Meldingen over misbruik bij sportclubs worden niet goed afgehandeld. De meeste zaken worden ‘informeel afgedaan’. Veel sporters durven uit angst hun mond niet open te doen. Ook wordt de politie bijna niet ingeschakeld omdat sportbestuurders bang zijn voor te veel ophef rond een melding. Er worden maar zelden echte sancties opgelegd. In de meeste gevallen blijft het bij een waarschuwing.
Dat blijkt uit onderzoek van Bureau Beke en de Vrije Universiteit van Amsterdam.
Sportkoepel NOC*NSF heeft het Vertrouwenspunt Sport opgezet en er zijn ook andere instrumenten die verenigingen kunnen gebruiken, maar in de praktijk gebeurt dat niet. Een genoemde reden is dat het onderwerp niet genoeg leeft en als ‘lastig’ wordt ervaren binnen de sportverenigingen. Men denkt soms dat misbruik niet bij de vereniging voorkomt en er rust een taboe op.
Volgens de onderzoekers moet er voor de sportverenigingen een handzaam stappenplan ontwikkeld worden waarin duidelijk wordt uitgelegd wat te doen bij welk soort misdragingen. In dat stappenplan moeten zowel de strafrechtelijke als tuchtrechtelijke mogelijkheden aan de orde te komen. Ook moet de betrokkenheid van de politie in de voorfase van een melding worden verbeterd.
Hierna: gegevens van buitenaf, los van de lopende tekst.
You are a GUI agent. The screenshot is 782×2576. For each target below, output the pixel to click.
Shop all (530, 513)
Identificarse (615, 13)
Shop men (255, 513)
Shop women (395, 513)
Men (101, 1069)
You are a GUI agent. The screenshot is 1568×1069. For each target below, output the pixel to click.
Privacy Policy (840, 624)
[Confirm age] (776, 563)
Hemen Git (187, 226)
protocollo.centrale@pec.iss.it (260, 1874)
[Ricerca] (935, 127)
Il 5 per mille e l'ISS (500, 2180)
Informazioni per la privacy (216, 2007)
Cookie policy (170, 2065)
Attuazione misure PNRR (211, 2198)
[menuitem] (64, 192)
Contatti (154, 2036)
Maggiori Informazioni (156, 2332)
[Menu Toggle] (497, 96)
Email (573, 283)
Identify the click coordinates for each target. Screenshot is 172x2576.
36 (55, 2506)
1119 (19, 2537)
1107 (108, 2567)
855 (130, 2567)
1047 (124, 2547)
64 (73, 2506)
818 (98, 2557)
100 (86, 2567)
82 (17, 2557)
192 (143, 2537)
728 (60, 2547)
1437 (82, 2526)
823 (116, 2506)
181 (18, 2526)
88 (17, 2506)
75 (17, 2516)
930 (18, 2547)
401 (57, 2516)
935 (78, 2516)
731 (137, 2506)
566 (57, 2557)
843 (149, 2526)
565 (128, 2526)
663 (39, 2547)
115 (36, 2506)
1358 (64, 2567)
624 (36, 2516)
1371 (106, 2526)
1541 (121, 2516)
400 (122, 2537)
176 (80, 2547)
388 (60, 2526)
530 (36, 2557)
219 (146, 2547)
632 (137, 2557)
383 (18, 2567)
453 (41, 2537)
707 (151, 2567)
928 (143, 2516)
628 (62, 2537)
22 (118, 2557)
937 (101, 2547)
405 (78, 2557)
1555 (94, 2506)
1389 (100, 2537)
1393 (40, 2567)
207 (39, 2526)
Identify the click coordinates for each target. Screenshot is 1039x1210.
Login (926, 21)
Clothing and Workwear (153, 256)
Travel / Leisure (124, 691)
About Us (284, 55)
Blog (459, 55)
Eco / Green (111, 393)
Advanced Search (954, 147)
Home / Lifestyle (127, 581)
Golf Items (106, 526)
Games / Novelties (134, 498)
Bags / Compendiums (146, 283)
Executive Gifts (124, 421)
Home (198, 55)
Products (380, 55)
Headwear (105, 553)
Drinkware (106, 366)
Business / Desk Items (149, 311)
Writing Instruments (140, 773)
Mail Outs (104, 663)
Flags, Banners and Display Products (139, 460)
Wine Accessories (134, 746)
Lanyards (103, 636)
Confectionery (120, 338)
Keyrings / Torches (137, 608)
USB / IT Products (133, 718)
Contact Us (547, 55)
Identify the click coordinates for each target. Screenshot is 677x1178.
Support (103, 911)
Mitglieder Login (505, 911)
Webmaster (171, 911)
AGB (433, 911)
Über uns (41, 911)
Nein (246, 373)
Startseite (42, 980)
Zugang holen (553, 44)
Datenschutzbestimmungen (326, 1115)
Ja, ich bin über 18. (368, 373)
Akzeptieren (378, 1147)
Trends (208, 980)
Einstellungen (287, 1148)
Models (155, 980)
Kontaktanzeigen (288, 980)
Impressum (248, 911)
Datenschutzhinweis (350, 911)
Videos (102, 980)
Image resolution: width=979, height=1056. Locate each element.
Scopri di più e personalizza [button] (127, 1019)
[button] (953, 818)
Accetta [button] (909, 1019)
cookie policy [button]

NOC*NSF maakte vorig jaar december bekend een onderzoek te beginnen naar misbruik in de sport . Aanleiding waren gebeurtenissen in Engeland, waar meerdere oud-voetballers vertelden in hun jeugd seksueel te zijn misbruikt. In Nederland gaf onder anderen voormalig wielrenster Petra de Bruin aan dat haar dat ook is overkomen. Het onderzoek wordt geleid door oud-minister Klaas de Vries.